The proposals for revision of rents on Government leases had been hanging fire for over two decades. Successive Governments failed to enforce the law passed by the Assembly in this respect in 1980. An amendment to the Act passed a few years ago is still waiting clearance by the Centre. There is no sound reason for the delay except that vested interests are at work. The measure is estimated to fetch as much as Rs. 175 crores.

The proposal to harvest more windfallen trees for an additional Rs. 50 crores is fraught with danger. When trees are dragged out of interior forests, the process causes considerable damage to the undergrowth. It is not a secret that standing trees are felled in the name of windfallen trees by contractors. More trees fall when forest tracts get opened up. If revenues from fallen trees go up, it means more and more forests are getting denuded.

▶ [Stored data entries]

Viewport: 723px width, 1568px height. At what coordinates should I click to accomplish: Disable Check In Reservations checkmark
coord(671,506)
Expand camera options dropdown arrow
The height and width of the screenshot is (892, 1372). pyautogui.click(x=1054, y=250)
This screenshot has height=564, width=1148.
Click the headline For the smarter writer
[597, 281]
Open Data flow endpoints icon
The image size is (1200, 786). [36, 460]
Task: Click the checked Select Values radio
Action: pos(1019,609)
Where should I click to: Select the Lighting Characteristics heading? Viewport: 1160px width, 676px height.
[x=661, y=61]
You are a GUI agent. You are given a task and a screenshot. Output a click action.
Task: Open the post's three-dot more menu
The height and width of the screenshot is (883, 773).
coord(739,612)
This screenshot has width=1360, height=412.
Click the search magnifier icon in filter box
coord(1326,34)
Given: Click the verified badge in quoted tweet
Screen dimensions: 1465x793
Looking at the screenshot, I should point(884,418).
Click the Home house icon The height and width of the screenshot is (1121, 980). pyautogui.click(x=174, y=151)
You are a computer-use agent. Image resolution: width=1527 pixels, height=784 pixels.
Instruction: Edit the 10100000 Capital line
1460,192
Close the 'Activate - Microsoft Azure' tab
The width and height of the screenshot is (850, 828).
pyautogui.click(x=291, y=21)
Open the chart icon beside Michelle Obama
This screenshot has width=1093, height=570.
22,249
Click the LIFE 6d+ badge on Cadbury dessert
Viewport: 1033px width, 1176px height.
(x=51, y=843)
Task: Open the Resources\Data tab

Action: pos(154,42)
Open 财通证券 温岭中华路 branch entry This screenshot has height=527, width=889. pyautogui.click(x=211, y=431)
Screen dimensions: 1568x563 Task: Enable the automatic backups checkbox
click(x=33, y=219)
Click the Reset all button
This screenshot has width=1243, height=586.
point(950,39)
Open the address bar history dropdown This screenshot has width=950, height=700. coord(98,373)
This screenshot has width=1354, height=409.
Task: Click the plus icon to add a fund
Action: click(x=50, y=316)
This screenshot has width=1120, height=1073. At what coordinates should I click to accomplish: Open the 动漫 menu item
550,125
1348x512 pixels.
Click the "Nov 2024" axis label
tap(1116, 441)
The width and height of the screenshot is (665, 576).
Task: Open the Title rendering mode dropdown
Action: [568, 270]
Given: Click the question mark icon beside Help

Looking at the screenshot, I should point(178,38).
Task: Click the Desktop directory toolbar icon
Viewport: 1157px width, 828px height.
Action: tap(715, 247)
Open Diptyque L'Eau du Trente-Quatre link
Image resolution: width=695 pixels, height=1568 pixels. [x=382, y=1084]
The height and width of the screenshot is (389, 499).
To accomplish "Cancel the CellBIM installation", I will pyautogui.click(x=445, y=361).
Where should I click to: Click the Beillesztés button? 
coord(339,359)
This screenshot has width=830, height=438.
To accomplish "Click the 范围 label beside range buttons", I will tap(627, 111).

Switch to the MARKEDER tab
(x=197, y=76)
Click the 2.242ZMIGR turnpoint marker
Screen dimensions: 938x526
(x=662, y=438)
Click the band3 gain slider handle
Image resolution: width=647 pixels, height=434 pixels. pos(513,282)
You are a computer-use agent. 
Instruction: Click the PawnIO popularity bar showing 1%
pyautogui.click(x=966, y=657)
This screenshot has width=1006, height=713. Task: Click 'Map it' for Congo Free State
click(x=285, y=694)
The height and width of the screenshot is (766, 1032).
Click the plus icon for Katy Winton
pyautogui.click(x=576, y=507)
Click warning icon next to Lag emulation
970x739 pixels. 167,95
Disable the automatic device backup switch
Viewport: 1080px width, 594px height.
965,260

▶ [Work order A] From the passage on revenue proposals, extract the stretch from "The proposals for" through "Rs. 175 crores.".
▶ [Work order B]
Answer these questions from the passage on revenue proposals, which comes before the lines.
(i) In what year did the Assembly pass the law on revising rents on Government leases?
(ii) How much is the rent revision measure estimated to fetch?
(iii) How much additional revenue is the proposal to harvest more windfallen trees meant to bring?

▶ [Final answer A]
The proposals for revision of rents on Government leases had been hanging fire for over two decades. Successive Governments failed to enforce the law passed by the Assembly in this respect in 1980. An amendment to the Act passed a few years ago is still waiting clearance by the Centre. There is no sound reason for the delay except that vested interests are at work. The measure is estimated to fetch as much as Rs. 175 crores.

▶ [Final answer B]
(i) 1980
(ii) Rs. 175 crores
(iii) Rs. 50 crores